Screening Log: Compositional Density Edition


Back on my regular schedule, it’s a good time to be a New Yorker, with Film Forum’s Universal 100 festival playing some great hits. I wish more could be said for Museum of the Moving Image’s presentation of an IB Technicolor print of Vertigo, which had some issues. I was quite excited to see the film on 35mm, and especially curious to see it because this print was struck before the infamous 1996 restoration. Having the film at MoMI’s large screen and perfect acoustics seemed perfect for a film I’ve deemed the greatest ever made, but sadly it was just a bit out of focus and even worse, incorrectly framed (unless the film was “irected by Alfred Hitchcoc”), which slightly dimmed the experience, along with the inappropriate audience laughter (though a highly appropriate scream at the end, when the “shadowy figure” at the end). Word on the street was that it looked a bit better on Sunday night. I wrote some notes on it on a comment over at Glenn Kenny's place, so check that over there.

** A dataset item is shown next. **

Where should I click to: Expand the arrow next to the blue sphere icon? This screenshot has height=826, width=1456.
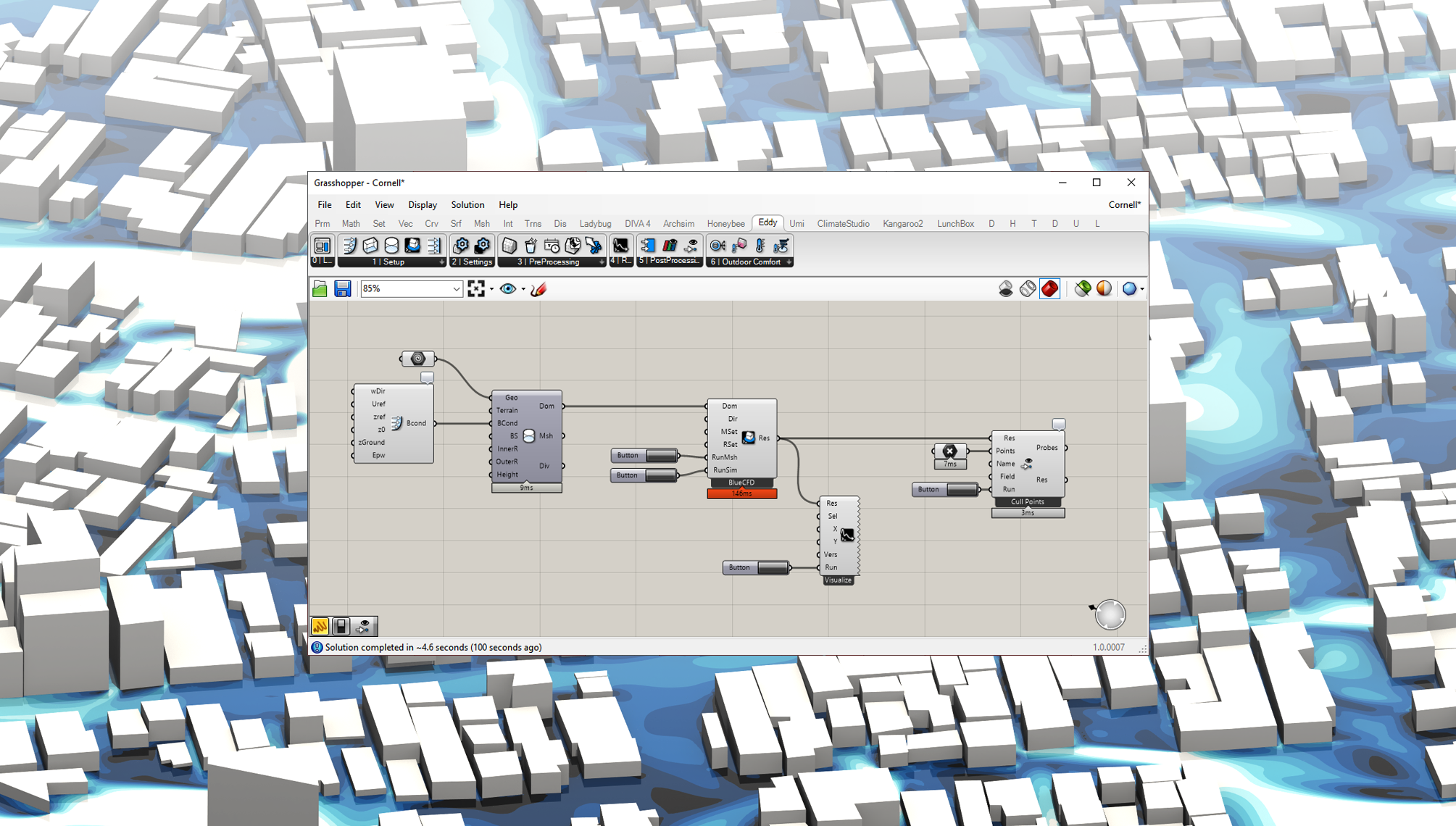click(x=1143, y=288)

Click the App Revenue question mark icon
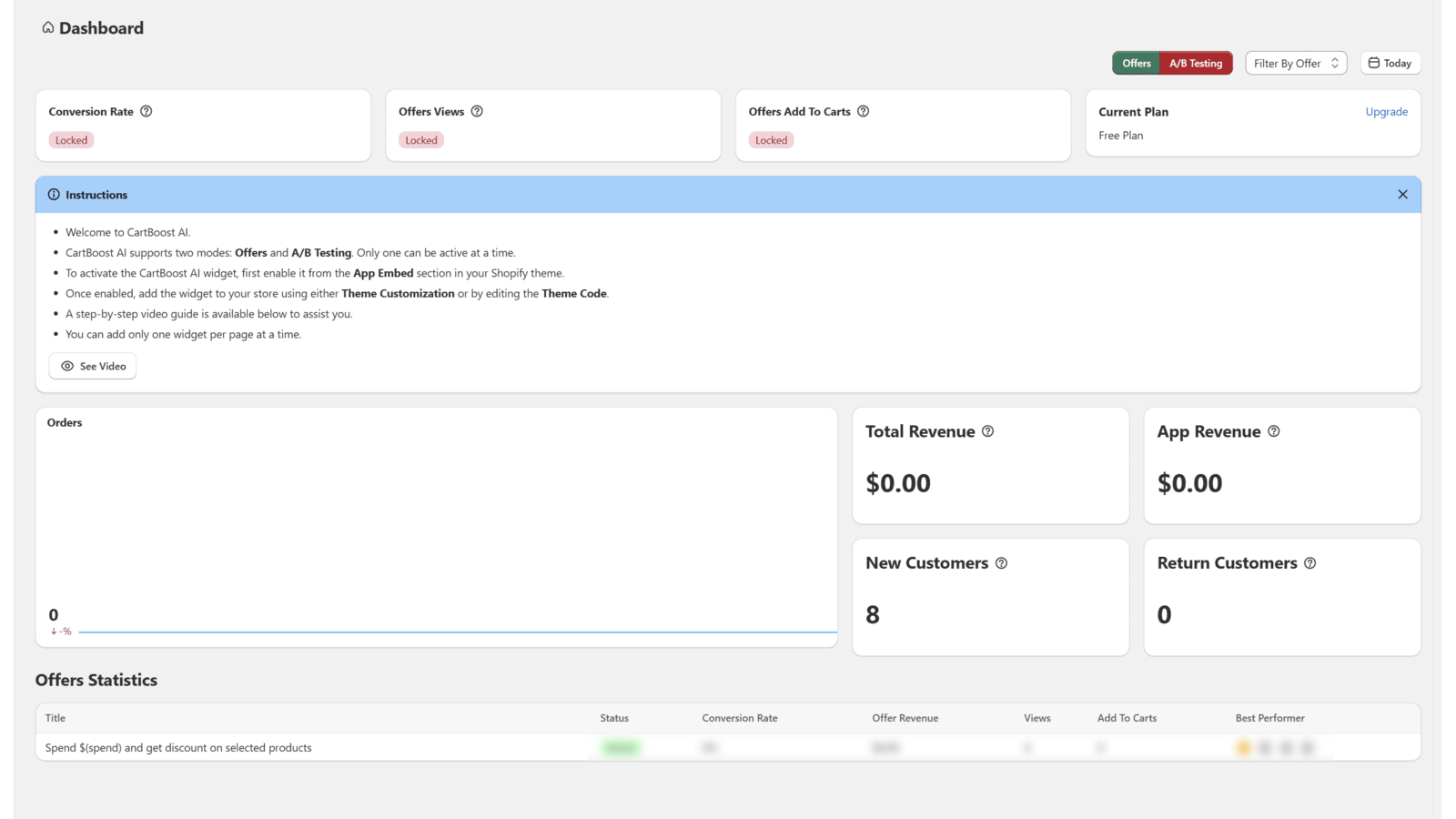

-Mogambo, 1953. Directed by John Ford. 35mm projection at Brooklyn Academy of Music.
-The Suspect, 1944. Directed by Richard Siodmack. 35mm projection at Film Forum.
-Phantom Lady, 1944. Directed by Richard Siodmack. 35mm projection at Film Forum.
-Vertigo, 1958. Directed by Alfred Hitchcock. 35mm IB Technicolor projection at Museum of the Moving Image.
-The Band Wagon, 1953. Directed by Vincente Minnelli. HD on Turner Classic Movies. 

            John Ford’s Mogambo may not be the best of his films, and certainly not the most classic, but Christ does it explain everything I love about the director. For many people, Ford is better known as an action director, and that’s where his influence remains. Yes, that race through the desert in Stagecoach is simply magnificent, but that’s not where the power of Ford comes from. Ford directs drama with such spatial precision. Every shot means something, every edit a precise change in emotion. When Spielberg cites Ford as an influence, I don’t think he’s speaking about scenes from Raiders of the Lost Ark. He’s talking about something like the famous grieving mother in Jaws, dominating poor ol’ Brody simply through the way Spielberg shoots her.

            That’s what’s on work in Mogambo, which is a romantic triangle set across the African plains. The players are hardened Clarke Gable (doing his best John Wayne), timid Grace Kelly (doing her stiff upper British lip), and bombshell Ava Gardner (an explosive dynamite of woman). Gable runs a ranch that captures the great beasts of the plain, Kelly has come with her anthropologist husband (Donald Sinden, hilarious) to research gorillas, and Gardner is a woman lost in life, originally set on a safari, but much more interested in Gable.

            So much of the film, which is often very funny, is set on these very exact shot Ford composes. He’s constantly changing the power as Kelly and Gardner compete for the love of Gable, with Gardner as a stinging impetus to take of Kelly’s metaphorical corset. Ford plays with depth throughout, placing each character at different levels, heights, and positions within the frame. The colors simply flourish, notably the blinding red scarf Kelly carries around, suggesting her inner desires.

            What strikes me about Ford, and why a director like Orson Welles loved him, is that he doesn’t move the camera that much (except for a few crucial push-ins). He simply uses deep focus to speak to his worlds. There’s a deceptive intelligence to each shot in Ford’s world. They breathe in spades. Those who don’t understand why Wayne allows Natalie Wood to live at the end of The Searches are those who don’t understand the visuals of Ford. His films are in gestures (such as Gable picking up Kelly, carrying her like a bride, early in the film). Mogambo might seem slight—it’s essentially a romantic comedy after all—but the deep intensity of Ford’s camera makes it a major cinematic work, one not to be missed.